▶ _Instructions for the task_:
Please set down the entries below once more, exactly.

Stored records:
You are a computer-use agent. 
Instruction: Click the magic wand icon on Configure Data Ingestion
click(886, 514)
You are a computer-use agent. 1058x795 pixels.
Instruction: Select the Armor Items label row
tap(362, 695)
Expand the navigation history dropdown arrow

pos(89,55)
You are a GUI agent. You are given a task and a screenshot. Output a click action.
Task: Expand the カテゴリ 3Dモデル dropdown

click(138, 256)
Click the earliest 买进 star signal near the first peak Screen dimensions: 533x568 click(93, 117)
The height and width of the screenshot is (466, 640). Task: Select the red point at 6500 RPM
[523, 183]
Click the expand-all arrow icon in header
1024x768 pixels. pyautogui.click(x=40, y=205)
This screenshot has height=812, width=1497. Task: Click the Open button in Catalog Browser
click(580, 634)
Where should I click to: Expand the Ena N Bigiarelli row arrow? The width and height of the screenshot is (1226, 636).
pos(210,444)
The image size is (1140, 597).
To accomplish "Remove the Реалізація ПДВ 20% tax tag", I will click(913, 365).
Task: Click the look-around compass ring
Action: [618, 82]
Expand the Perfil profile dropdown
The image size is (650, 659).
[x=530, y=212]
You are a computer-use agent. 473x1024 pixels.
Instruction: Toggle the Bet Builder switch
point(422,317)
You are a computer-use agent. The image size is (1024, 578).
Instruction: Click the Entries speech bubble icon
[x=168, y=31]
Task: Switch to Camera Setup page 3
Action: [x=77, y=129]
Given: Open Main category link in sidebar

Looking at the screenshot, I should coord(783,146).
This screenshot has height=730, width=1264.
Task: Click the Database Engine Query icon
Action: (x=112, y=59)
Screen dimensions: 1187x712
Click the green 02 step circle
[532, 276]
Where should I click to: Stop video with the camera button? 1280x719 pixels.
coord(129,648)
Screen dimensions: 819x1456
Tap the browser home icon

▶ _Completed task_:
You are a computer-use agent. 
Instruction: Click the magic wand icon on Configure Data Ingestion
click(886, 514)
You are a computer-use agent. 1058x795 pixels.
Instruction: Select the Armor Items label row
tap(362, 695)
Expand the navigation history dropdown arrow

pos(89,55)
You are a GUI agent. You are given a task and a screenshot. Output a click action.
Task: Expand the カテゴリ 3Dモデル dropdown

click(138, 256)
Click the earliest 买进 star signal near the first peak Screen dimensions: 533x568 click(93, 117)
The height and width of the screenshot is (466, 640). Task: Select the red point at 6500 RPM
[523, 183]
Click the expand-all arrow icon in header
1024x768 pixels. pyautogui.click(x=40, y=205)
This screenshot has height=812, width=1497. Task: Click the Open button in Catalog Browser
click(580, 634)
Where should I click to: Expand the Ena N Bigiarelli row arrow? The width and height of the screenshot is (1226, 636).
pos(210,444)
The image size is (1140, 597).
To accomplish "Remove the Реалізація ПДВ 20% tax tag", I will click(913, 365).
Task: Click the look-around compass ring
Action: [618, 82]
Expand the Perfil profile dropdown
The image size is (650, 659).
[x=530, y=212]
You are a computer-use agent. 473x1024 pixels.
Instruction: Toggle the Bet Builder switch
point(422,317)
You are a computer-use agent. The image size is (1024, 578).
Instruction: Click the Entries speech bubble icon
[x=168, y=31]
Task: Switch to Camera Setup page 3
Action: [x=77, y=129]
Given: Open Main category link in sidebar

Looking at the screenshot, I should coord(783,146).
This screenshot has height=730, width=1264.
Task: Click the Database Engine Query icon
Action: (x=112, y=59)
Screen dimensions: 1187x712
Click the green 02 step circle
[532, 276]
Where should I click to: Stop video with the camera button? 1280x719 pixels.
coord(129,648)
Screen dimensions: 819x1456
Tap the browser home icon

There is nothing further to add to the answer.